I was talking about him one day in class with a picture of the Protestant leader on power point. A student raised her hand. “But I thought Martin Luther was black.”
It’s true, Martin Luther King Junior was an African American, and an admirable person in his own right. The man he was named after, however, was German.
Students are fascinated to learn that he nailed 95 “theses” to the Wittenberg castle door. “Thesis” is a perfectly good word you understand, but you will want to be very careful as you pronounce the plural of that word.
Then there is the moment that Luther defended his actions in a session referred to as the Diet (another word for parliament) of Worms (a town in Germany). What, one wonders, do students imagine when they think of Luther and a diet of… larvae?
It should be said that I am troubled by a number of Luther’s teachings. His motto, sola fide (faith alone) is unbiblical. The Scripture teaches the truth of both faith and works (James 2:14-17; Ephesians 2:8-10).

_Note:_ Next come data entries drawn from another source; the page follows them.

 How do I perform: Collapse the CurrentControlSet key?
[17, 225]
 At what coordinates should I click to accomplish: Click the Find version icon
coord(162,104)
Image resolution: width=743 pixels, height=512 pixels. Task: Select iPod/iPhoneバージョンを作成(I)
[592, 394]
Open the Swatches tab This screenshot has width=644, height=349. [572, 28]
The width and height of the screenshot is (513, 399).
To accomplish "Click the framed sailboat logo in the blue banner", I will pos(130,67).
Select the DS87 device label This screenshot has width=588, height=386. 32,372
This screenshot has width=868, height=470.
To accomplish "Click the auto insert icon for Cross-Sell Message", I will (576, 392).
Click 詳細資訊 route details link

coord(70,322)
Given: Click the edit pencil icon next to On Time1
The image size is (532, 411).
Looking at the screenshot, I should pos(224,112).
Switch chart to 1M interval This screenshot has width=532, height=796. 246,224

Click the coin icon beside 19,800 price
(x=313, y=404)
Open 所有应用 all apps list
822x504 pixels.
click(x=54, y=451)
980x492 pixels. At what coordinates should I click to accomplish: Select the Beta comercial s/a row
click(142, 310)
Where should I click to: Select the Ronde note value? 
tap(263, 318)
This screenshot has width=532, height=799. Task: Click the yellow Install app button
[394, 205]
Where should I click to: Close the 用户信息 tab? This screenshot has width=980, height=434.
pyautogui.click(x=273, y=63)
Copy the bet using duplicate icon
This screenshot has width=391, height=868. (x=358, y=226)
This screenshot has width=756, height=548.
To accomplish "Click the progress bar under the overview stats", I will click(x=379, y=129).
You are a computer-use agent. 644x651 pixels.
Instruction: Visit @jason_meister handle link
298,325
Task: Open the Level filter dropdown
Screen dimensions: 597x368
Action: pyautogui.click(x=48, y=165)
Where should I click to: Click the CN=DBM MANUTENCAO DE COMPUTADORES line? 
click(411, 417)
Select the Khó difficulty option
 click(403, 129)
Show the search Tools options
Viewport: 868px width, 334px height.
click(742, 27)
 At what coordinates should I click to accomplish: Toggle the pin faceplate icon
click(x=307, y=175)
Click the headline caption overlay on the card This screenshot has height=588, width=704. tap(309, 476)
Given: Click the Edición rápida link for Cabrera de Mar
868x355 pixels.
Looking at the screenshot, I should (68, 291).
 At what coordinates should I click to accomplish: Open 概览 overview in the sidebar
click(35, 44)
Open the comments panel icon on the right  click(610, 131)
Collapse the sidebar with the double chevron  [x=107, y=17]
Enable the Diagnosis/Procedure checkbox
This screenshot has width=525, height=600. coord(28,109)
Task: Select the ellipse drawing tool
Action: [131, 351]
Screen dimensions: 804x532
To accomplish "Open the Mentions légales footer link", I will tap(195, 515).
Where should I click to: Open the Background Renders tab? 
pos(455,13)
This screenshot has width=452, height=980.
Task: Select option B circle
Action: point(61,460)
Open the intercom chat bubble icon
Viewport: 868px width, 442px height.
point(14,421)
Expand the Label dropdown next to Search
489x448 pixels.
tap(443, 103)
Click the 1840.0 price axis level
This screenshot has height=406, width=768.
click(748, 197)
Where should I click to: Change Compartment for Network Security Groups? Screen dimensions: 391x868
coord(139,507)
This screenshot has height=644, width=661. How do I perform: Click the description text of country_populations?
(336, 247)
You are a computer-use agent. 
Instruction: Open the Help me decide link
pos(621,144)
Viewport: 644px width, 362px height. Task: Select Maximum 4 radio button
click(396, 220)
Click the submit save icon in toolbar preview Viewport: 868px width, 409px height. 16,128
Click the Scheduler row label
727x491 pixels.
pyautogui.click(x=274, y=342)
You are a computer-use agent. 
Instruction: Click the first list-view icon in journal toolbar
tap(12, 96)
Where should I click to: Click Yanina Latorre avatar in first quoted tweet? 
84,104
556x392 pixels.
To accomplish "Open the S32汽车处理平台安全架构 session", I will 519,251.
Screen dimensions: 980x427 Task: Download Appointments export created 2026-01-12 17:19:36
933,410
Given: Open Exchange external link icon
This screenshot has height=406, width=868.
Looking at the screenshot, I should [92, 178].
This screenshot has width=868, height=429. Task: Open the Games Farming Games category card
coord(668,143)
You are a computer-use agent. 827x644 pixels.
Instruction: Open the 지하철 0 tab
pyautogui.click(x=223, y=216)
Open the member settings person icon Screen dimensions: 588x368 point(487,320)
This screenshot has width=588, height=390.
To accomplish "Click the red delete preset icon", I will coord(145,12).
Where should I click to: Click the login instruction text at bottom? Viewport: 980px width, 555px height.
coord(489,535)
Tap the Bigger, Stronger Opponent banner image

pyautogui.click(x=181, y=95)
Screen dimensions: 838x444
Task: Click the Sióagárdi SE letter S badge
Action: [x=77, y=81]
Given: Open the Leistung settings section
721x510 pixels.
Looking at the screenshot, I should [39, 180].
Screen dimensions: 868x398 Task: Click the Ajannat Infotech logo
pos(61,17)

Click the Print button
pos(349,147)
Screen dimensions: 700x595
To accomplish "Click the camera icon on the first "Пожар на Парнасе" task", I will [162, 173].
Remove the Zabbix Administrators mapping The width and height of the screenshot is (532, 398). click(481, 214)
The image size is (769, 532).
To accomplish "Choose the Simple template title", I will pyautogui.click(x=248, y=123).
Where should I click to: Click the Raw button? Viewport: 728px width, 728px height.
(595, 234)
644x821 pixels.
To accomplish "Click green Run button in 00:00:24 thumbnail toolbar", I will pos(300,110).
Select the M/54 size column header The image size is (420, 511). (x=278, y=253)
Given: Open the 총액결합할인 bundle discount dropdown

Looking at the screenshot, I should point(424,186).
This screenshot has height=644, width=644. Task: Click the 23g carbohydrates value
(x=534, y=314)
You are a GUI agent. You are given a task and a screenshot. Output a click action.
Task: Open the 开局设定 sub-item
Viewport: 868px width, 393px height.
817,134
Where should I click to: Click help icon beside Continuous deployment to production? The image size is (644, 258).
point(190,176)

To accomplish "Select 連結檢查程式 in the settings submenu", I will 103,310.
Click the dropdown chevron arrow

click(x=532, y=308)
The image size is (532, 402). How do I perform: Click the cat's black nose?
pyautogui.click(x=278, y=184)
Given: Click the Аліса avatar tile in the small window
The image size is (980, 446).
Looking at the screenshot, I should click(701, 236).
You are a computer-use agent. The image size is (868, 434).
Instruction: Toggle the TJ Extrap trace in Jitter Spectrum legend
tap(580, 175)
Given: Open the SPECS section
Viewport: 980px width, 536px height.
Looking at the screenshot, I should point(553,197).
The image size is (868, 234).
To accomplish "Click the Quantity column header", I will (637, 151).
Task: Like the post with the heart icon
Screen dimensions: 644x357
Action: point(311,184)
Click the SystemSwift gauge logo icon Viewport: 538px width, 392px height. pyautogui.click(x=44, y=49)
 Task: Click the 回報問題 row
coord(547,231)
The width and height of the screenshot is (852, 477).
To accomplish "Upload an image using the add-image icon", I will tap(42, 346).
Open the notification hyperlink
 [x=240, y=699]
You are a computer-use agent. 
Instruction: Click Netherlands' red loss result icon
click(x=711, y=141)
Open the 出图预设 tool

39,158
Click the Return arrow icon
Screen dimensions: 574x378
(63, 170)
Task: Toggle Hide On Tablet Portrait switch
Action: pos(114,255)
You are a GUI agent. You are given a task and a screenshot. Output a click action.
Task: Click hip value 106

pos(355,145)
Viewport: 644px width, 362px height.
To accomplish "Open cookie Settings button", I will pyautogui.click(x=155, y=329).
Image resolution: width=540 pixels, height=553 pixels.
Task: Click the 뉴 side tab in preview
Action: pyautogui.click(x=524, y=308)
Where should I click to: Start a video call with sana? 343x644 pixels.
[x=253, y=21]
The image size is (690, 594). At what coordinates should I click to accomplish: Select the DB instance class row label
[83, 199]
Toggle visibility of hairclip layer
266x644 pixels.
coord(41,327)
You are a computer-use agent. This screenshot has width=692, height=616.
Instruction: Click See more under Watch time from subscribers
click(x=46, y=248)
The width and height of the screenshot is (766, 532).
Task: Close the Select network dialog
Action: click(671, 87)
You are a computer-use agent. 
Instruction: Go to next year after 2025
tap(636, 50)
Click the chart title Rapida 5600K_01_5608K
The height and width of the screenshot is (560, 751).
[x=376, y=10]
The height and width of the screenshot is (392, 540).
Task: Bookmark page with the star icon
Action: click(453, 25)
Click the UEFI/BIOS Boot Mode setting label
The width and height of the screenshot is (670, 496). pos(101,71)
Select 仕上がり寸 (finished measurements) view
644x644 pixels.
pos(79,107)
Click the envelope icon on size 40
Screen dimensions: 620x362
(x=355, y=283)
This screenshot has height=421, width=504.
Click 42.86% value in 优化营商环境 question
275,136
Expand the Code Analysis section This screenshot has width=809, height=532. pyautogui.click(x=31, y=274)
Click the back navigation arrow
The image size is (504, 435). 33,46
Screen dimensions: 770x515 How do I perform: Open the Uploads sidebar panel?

October 31, 2017 will be, please note, the five hundredth anniversary of Luther’s famous challenge to the church of his day. Every time a devout believer since who has stood and said: “This is what I believe the Bible teaches,” can thank Martin Luther for the courage to say it first. Our right to speak openly from the Bible derives from that day.
The Diet of Worms was a serious affair. There was a bounty on Luther’s head, and he could easily have been arrested and executed that day. Under the circumstances his words were clear and courageous. “I am bound by the Scriptures I have quoted and my conscience is captive to the word of God,” he declared.
“Here I stand. I can do no other.”
Now there is a sublime thought. What would it be like to have our consciences “bound by Scriptures?” Such ties would be strong as steel and gentle as a baby’s touch. As Luther’s auspicious anniversary comes over the horizon, it’s worth thinking about.